I used to frequent a book stand somewhere in my locality to regularly check out new books. I sensed that the old man who owned the book stall had a very kind face and he always smiled at me every time he parked my bike and approached the counter. This perception of him encouraged me to try reading the books at the booth itself: I would usually ask for the book I wanted, retreat to the end of the counter so other customers wouldn’t be harmed, and start devouring the book. book; most of the time I finish the book and return it with a hearty smile; when I don’t finish the book, a voluminous one, from a ‘standing’ I return the next day and ask for the same book before which the generous bookseller never reacts negatively or shows his displeasure. I really relished this divine opportunity to read and read new books without having to shop for months on end in my spare time, particularly on vacation mornings. Of course, whenever I felt a bit guilty, I used to reward the book stall owner a bit by buying him a relatively cheaper book.

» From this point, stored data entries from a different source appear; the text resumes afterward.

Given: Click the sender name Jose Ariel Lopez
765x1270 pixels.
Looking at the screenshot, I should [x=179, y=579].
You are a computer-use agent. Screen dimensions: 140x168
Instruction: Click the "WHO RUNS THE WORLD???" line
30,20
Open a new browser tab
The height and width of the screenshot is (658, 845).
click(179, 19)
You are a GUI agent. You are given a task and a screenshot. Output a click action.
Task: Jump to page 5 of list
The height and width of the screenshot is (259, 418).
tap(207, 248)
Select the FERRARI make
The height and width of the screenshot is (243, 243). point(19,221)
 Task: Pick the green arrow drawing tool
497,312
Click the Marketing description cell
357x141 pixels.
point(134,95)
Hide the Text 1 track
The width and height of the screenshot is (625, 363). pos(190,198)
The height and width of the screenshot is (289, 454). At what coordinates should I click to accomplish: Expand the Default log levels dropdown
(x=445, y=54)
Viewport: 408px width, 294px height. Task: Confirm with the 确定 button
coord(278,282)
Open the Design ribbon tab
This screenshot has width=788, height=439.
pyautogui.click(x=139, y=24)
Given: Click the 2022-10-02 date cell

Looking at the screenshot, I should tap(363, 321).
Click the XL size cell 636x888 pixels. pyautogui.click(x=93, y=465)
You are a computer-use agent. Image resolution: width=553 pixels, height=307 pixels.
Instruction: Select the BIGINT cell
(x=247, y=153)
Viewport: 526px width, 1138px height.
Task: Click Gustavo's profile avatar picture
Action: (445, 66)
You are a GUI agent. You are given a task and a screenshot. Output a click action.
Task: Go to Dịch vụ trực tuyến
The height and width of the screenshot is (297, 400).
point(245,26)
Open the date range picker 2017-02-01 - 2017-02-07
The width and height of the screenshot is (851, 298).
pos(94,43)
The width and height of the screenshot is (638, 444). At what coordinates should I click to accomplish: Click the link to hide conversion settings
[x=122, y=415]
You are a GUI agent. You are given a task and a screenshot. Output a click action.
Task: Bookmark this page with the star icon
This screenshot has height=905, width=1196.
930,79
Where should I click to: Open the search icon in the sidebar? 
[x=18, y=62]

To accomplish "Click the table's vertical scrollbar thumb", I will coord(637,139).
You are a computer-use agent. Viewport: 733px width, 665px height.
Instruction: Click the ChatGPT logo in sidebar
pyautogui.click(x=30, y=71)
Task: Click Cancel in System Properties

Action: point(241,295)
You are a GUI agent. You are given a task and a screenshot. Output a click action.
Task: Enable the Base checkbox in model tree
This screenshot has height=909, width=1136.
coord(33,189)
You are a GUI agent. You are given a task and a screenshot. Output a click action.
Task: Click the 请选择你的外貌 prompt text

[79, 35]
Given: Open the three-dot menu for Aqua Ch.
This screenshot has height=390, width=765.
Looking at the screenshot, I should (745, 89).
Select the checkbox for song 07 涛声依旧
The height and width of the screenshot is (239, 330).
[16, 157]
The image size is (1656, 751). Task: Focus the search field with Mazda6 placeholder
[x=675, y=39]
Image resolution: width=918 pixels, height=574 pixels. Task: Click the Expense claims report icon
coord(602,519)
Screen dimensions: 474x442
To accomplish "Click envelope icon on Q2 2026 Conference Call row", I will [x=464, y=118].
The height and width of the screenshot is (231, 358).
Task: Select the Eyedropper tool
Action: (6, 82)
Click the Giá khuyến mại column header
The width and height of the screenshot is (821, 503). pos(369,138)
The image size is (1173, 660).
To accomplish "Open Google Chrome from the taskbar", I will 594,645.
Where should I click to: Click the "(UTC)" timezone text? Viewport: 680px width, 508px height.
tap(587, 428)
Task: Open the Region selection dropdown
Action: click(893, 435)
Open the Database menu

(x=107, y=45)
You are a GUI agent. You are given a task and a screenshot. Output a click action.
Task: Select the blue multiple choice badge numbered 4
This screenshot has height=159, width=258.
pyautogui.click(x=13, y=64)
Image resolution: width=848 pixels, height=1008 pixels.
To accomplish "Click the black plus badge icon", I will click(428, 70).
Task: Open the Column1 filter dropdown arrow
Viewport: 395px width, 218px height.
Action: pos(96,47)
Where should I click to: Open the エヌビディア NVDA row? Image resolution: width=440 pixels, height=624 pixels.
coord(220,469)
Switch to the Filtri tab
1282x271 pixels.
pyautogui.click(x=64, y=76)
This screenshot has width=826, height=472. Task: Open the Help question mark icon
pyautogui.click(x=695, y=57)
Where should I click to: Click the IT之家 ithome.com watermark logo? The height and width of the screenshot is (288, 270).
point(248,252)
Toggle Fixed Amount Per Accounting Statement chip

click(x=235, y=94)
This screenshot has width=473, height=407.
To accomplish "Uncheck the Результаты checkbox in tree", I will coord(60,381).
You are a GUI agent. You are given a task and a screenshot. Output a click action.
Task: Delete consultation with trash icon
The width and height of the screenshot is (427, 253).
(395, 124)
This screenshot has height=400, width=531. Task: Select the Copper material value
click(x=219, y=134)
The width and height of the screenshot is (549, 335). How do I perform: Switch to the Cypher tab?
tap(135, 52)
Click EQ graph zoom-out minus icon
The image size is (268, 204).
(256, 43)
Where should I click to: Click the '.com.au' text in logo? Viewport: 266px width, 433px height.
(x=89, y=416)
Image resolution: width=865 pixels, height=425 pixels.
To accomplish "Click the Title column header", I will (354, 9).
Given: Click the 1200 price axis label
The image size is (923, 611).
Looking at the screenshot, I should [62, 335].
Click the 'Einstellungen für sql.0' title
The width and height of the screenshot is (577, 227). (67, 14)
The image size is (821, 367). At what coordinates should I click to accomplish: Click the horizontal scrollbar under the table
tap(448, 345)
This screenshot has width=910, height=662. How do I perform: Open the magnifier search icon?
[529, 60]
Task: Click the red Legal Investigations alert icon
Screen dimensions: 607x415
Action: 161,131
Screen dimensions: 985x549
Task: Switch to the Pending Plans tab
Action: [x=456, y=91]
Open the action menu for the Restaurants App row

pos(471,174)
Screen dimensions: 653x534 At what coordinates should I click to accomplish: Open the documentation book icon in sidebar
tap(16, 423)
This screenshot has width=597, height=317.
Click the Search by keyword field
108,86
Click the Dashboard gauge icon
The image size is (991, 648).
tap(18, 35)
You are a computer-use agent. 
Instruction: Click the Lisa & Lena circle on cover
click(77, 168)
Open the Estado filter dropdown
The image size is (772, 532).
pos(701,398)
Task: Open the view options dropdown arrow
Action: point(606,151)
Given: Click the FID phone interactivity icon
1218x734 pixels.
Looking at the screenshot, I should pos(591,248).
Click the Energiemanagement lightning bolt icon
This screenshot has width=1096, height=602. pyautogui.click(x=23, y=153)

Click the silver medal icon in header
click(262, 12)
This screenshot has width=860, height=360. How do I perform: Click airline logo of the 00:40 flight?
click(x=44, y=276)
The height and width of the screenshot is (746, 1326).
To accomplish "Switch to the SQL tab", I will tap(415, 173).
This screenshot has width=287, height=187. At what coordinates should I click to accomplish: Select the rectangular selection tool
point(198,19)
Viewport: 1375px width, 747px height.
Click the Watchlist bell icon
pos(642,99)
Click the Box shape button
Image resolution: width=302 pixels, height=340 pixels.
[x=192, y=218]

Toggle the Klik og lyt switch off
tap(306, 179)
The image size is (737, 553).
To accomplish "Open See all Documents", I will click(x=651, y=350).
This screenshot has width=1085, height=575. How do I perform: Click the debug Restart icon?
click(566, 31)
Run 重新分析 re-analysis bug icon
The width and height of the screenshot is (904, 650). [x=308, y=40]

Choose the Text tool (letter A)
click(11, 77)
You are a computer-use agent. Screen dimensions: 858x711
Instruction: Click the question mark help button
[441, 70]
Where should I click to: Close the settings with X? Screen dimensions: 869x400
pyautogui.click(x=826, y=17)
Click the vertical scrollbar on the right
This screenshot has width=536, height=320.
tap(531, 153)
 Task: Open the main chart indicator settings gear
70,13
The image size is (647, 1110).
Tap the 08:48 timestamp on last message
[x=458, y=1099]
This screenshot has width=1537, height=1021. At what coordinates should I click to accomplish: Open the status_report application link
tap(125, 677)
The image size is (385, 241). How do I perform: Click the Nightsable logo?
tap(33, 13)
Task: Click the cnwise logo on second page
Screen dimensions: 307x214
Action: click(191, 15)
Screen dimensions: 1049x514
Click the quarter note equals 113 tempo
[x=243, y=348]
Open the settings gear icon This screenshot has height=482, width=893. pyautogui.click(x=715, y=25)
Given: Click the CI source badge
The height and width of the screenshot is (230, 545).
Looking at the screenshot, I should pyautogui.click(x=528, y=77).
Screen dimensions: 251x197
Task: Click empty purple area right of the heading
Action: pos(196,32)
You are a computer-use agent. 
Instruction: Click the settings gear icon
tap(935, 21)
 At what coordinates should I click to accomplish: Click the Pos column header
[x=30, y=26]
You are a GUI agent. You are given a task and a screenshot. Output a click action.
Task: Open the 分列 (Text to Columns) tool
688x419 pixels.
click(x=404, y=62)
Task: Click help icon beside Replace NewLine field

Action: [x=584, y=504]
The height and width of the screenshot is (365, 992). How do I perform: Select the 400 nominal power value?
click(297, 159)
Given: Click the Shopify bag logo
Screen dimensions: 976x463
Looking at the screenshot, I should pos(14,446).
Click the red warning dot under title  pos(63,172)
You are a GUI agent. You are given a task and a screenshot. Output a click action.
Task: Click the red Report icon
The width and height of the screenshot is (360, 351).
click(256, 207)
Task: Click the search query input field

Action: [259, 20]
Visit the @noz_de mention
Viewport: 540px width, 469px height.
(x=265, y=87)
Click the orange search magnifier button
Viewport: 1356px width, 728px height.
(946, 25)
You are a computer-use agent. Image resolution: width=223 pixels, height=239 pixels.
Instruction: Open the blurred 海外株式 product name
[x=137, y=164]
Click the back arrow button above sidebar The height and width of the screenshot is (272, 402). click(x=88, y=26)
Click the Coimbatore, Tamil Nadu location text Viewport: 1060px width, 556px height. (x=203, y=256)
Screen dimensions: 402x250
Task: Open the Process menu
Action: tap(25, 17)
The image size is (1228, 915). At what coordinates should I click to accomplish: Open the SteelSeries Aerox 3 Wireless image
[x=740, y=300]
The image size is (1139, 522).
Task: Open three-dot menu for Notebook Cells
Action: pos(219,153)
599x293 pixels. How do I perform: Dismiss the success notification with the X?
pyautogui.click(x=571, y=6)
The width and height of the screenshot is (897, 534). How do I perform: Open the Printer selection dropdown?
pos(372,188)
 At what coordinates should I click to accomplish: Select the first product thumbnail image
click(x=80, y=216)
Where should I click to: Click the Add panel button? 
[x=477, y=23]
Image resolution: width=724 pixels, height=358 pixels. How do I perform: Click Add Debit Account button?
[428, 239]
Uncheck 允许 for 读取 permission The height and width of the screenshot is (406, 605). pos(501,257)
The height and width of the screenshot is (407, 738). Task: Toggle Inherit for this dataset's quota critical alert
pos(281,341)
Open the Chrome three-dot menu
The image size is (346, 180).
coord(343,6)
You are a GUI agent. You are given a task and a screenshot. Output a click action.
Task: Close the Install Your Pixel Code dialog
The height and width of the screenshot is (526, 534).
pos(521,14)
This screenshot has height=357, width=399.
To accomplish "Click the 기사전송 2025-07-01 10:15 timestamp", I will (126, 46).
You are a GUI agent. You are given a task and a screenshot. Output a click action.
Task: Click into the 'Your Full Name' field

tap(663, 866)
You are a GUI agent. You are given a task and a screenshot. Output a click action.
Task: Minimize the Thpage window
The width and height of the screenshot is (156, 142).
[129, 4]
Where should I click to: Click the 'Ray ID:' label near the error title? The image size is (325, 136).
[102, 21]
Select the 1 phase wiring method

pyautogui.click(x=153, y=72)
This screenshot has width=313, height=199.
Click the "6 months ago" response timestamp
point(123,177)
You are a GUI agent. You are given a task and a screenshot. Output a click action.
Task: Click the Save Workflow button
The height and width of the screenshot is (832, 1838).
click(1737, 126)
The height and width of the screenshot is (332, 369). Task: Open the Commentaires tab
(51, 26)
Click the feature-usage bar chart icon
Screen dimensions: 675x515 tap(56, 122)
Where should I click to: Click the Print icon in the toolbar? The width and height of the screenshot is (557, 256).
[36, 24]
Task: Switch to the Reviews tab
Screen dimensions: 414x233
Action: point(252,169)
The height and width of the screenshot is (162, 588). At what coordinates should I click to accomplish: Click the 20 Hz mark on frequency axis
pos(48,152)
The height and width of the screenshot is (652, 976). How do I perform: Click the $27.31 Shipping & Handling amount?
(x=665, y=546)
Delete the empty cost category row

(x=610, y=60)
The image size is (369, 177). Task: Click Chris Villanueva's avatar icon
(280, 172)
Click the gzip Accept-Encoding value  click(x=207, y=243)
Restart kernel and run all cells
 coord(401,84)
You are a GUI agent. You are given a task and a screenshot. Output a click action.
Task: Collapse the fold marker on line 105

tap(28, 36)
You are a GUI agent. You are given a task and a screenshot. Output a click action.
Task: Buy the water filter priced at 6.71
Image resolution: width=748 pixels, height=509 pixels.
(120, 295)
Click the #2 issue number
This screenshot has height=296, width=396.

These generous book stall owners or vendors or even merchants exist even today I am sure. They are not cutthroat salespeople or competitors; they live their lives and do business with their principles held high. In my stay in Kolkata, I found a merchant who gave me my special items at less than MRP. I was pleasantly surprised and asked how he could afford to do that while most others try to charge even more than MRP under one pretense or another. He just smiles sweetly and says that it’s quite possible if you want to do it that way. We also found some others in Mumbai and Kolkata who give away their vegetables or fruits without paying if we didn’t have change in our pocket, saying with a smile ‘take it sir, where will you go!’ Excellent! I greet you all, as I am sure; the greats of Amartya Sen and Sukhamoy Chakraborty obviously did and do.